Başika’da başka bir terör örgütü oılan İŞID’a karşı mücadele eden güçleri eğiten Türk askerlerine karşı tepki gösteren, bu askerleri geri çekmesi için Türkiye’ye baskı yapan Irak hükümeti bu konuda kimden destek ve cesaret alıyor? Niçin Koalisyon ülkeleri gerek PKK konuunda gerek Başika’daki gelişmelerle ilgili olarak ülkemize beklediğimiz desteği vermiyor, hatta Türkiye’ye karşı bir tavır sergiliyorlar?

Sayın Başbakan bir süre önce teröre karşı stratejimizi değiştirdiğimizi, artık savunma değil, taarruz startejisi izleyeceğimizi belirtmişti. Buna rağmen hala ‘terör başarılım olamayacaktır, geri adım atmayacxağız’ anlamına gelen sözler duyuyoruz.

Defalarca söyledik, terör örgütünü topraklarında barındıran ülkeye ve bölgesel güçlere karşı kararlı ve etkili bir tavır sergilemek şaşmaz politikamız olmalıdır.

PKK’yı Irak topraklarından tasfiye etmeden sadece yurt içindeki mücadele ve Kuzey Irak’taki hava saldırılarıyla beklediğimiz başarıya ulaşmamız zordur.

Terörün kaynaklarını kurutmak yalnız güvenlik güçlerimizin değil, diplomasimizin de öncelikli hedefi olmalıdır.

Terör liderlerine Türkiye’ye karşı silahlı mücadelede hiçbir şansları olmadığını göstermemiz gerekmektedir.

İlgili bütün devletlere de terör saldırılarıyla Türkiye’ye geri adım attırılamayacağını, terör örgütüyle Türkiye’nin hiçbir koşulda masaya oturtulamayacağını açıkça anlatabilmeliyiz. Türkiye’nin birliğinin, toprak bütünlüğünün, üniter yapısının pzarlık konusu yapılamayacağını kuşkuya yer bırakmayacak şekilde göstermeliyiz.

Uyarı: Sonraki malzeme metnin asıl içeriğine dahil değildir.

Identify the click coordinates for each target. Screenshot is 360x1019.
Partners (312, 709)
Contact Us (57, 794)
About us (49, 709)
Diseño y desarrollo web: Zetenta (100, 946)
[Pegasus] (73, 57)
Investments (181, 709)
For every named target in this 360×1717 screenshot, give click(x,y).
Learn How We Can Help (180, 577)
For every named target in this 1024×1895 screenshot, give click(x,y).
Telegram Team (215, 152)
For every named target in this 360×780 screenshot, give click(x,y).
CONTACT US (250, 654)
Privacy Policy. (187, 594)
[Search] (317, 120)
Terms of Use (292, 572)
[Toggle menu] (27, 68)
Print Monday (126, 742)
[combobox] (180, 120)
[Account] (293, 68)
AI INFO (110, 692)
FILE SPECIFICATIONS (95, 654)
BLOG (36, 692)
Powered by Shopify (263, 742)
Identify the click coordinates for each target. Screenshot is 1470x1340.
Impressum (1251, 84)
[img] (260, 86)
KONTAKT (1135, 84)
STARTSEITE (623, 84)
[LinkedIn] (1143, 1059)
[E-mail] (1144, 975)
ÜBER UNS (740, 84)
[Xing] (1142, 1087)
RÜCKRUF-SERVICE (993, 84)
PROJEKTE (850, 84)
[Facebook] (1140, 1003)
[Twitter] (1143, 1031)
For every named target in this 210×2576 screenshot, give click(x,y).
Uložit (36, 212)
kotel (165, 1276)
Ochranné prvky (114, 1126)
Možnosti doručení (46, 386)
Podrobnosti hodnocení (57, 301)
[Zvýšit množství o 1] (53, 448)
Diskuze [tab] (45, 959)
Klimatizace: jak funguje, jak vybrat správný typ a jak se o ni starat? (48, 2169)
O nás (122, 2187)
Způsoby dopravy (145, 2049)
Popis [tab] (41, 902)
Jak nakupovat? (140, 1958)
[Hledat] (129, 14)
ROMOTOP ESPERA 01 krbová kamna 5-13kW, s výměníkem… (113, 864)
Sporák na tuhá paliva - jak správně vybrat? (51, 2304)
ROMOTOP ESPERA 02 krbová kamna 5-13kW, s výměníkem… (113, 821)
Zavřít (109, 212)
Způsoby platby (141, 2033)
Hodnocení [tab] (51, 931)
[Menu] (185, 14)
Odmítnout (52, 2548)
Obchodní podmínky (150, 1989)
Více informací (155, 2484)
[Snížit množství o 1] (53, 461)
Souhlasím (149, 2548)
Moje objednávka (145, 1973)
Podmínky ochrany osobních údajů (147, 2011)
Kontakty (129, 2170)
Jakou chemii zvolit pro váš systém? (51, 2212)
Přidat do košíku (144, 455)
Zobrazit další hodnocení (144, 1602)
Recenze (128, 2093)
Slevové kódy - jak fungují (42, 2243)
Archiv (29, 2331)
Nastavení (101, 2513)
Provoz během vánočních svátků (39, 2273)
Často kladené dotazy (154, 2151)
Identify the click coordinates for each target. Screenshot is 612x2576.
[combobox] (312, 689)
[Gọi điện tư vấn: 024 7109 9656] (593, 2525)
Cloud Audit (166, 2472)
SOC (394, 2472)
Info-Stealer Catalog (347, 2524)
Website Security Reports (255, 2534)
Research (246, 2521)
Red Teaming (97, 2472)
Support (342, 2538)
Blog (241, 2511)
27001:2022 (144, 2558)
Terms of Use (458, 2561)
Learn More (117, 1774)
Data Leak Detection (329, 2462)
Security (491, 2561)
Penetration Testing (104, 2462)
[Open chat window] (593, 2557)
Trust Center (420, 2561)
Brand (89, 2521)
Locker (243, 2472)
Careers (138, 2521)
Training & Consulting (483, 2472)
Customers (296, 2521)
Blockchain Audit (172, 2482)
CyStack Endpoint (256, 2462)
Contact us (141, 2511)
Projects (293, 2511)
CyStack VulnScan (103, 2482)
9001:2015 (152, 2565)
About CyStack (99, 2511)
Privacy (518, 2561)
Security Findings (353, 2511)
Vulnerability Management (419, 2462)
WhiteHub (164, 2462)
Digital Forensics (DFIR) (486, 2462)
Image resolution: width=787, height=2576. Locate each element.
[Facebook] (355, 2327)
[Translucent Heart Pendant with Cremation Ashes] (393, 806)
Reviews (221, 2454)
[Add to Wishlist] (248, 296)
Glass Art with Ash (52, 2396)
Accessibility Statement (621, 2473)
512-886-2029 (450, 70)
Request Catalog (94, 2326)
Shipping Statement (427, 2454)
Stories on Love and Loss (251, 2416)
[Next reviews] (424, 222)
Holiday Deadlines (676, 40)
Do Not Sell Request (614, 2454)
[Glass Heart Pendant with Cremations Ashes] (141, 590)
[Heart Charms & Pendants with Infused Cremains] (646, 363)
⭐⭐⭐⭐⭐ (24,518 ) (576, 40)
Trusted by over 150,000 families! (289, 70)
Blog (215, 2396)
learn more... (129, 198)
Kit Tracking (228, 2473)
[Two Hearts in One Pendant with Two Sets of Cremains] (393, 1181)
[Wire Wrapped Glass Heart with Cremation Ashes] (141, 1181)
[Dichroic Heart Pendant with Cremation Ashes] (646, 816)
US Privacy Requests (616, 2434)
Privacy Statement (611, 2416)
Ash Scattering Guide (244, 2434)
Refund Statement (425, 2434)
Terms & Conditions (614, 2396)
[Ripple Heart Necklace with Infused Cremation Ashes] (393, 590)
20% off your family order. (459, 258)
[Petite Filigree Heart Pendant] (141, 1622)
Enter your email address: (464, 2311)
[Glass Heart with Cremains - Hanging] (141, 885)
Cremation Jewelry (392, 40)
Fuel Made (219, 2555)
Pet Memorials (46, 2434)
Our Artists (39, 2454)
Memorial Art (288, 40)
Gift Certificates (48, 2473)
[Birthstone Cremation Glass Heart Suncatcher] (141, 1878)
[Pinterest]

Sadece iktidarın değil, muhalefet partilerinin de böyle caniyane saldırıları lanetlemekle yetinmeyip netice alıcı bir tavır sergilemeleri gerekmektedir. Dünyanın her yerinde, yer konuda, her zaman söylenebilecek genel söylemler yerine teröre ve onu destekleyenlere karşı açık, somut ve farklı anlamlara çekilemeyecek bir tutum sergilemek muhalefet partilerinin de öncelikli görevi olmalıdır.

Terörle mücadele gibi milli bir davada güçlü ve kararlı politikalara ve söylemlere şimdi her zamandan çok gerek vardır. Halkımız siyasi liderleri ileride, bugün yaşadığımız zor günlerde sergiledikleri tutuma göre değerlendirecektir.